Aim: We sought to determine the association between prenatal smoking status and expression of fetal brain regulatory genes. Methods: At delivery, we collected information from parturient women on prenatal smoking habits and analyzed salivary cotinine levels. We obtained neonatal umbilical cord blood and extracted total RNA. We then employed the quantitative polymerase chain reaction (QPCR) analyses and the comparative CT method to calculate the relative gene expression of selected fetal brain regulatory genes responsible for (1) brain growth (brain-derived neutrotrophic factor, BDNF), (2) myelination (proteolipidic protein 1, PLP1 and myelin basic protein, MBP), and (3) neuronal migration and cell-cell interactions during fetal brain development or RLN. The.2-test, analysis of variance (ANOVA), and the Grubb test were used to evaluate the relationship between prenatal smoking status and relative gene expression levels. Further analysis using bootstrapping was performed to assess the precision of our estimates.
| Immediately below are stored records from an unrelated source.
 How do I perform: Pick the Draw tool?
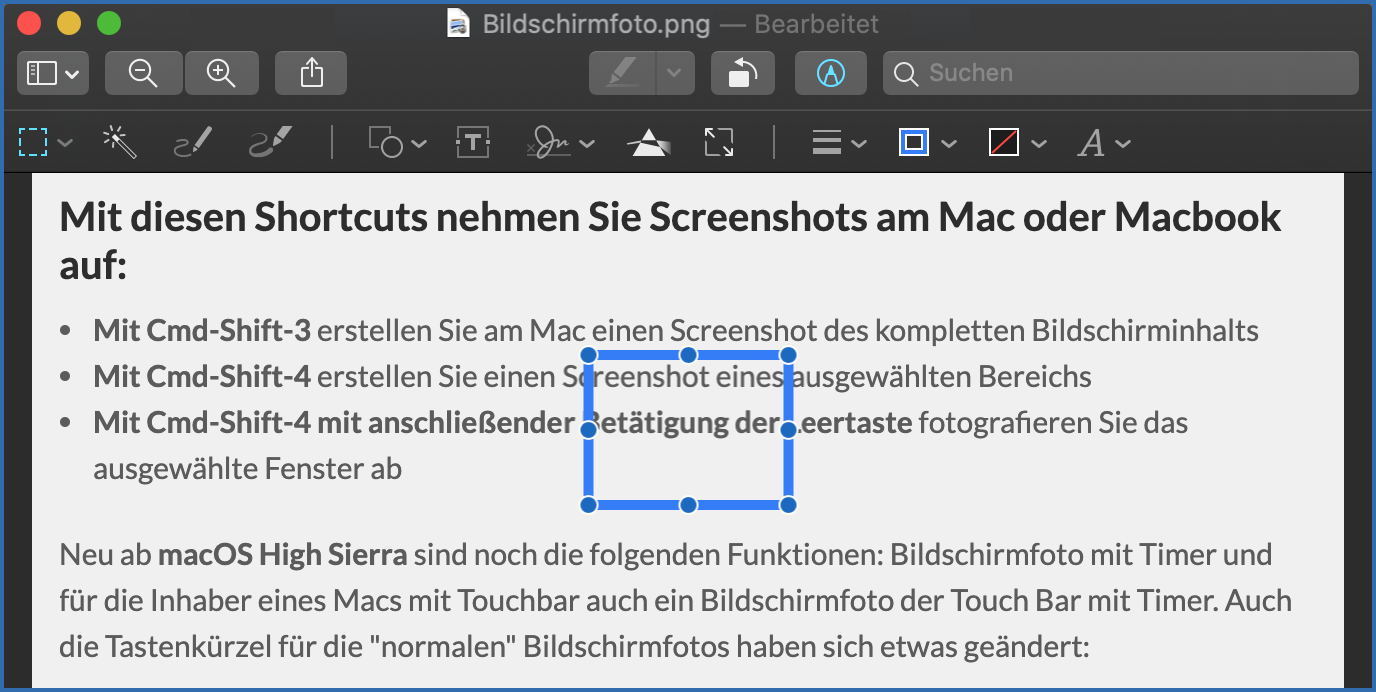[x=268, y=142]

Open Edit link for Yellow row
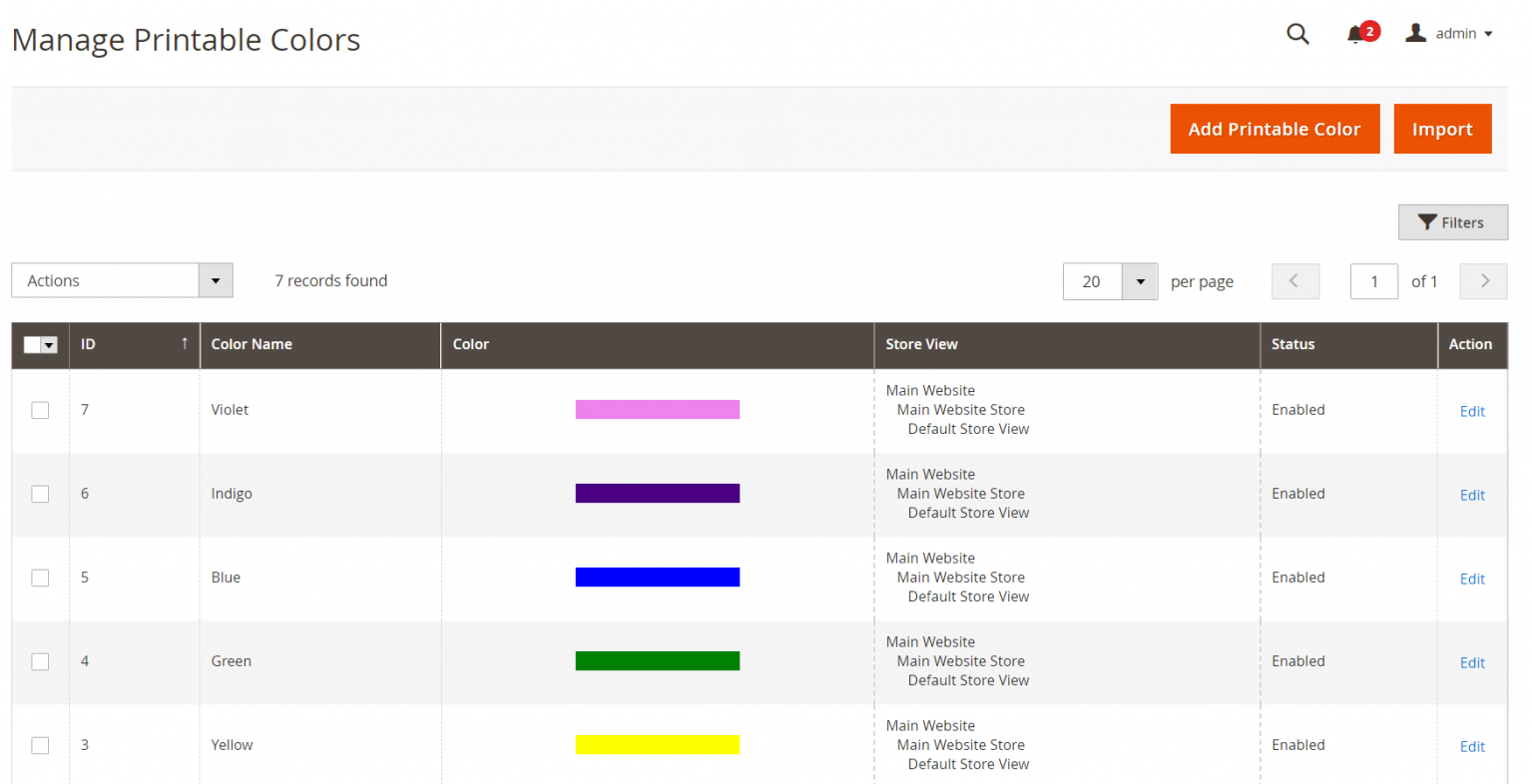pyautogui.click(x=1472, y=746)
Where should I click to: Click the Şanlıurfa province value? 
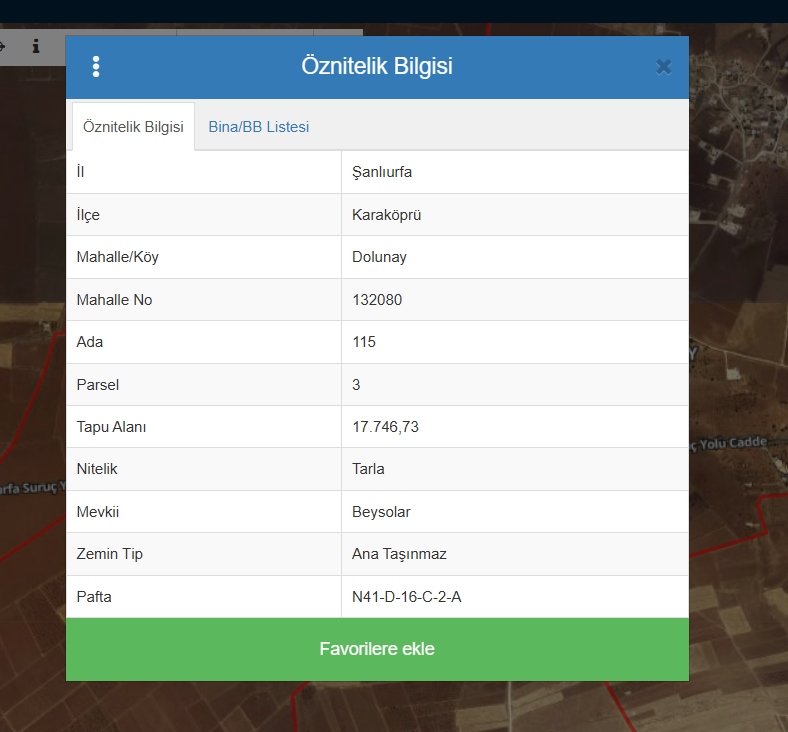382,172
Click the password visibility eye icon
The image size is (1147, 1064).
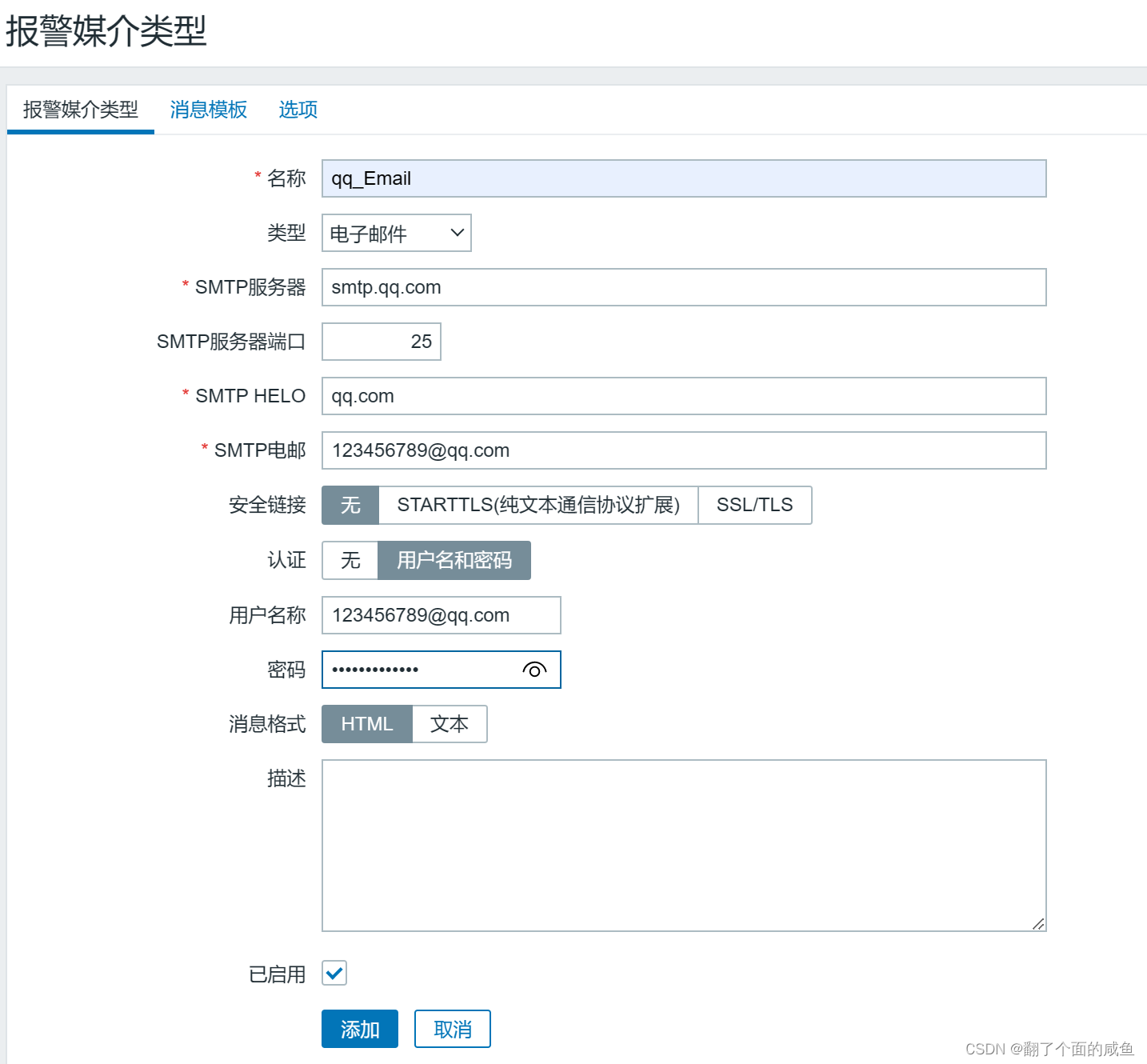[x=534, y=670]
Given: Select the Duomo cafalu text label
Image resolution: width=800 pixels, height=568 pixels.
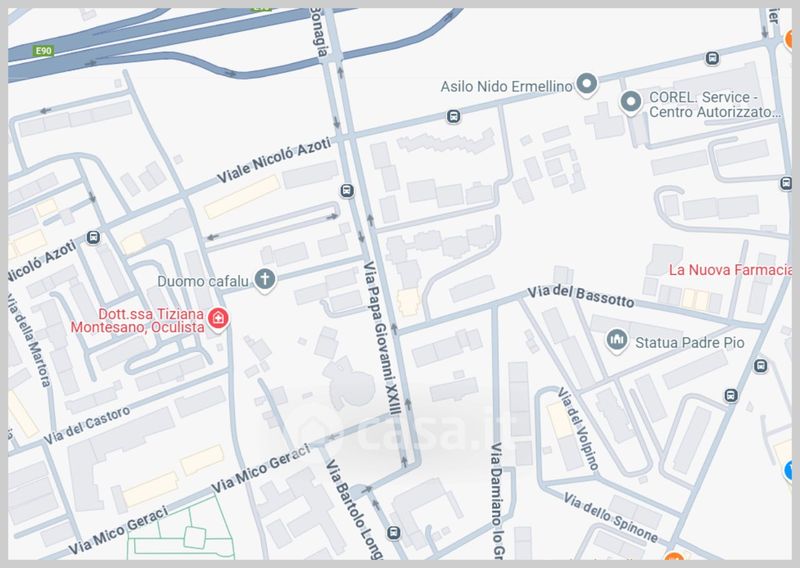Looking at the screenshot, I should coord(203,281).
Results: Of the 39 maternal-infant dyads included in this study, 25.6% were non-smokers, 43.6% were passive smokers and 30.8% were active smokers. The results showed down-regulation of the selected fetal brain regulatory genes among active smokers. Conclusions: These findings represent preliminary evidence in humans that intrauterine tobacco exposure impacts fetal brain programming. Future studies are warranted to examine whether our findings represent potential mechanisms through which adverse childhood/ adult-onset cognitive and behavioral outcomes that have been previously linked to intrauterine exposure occur.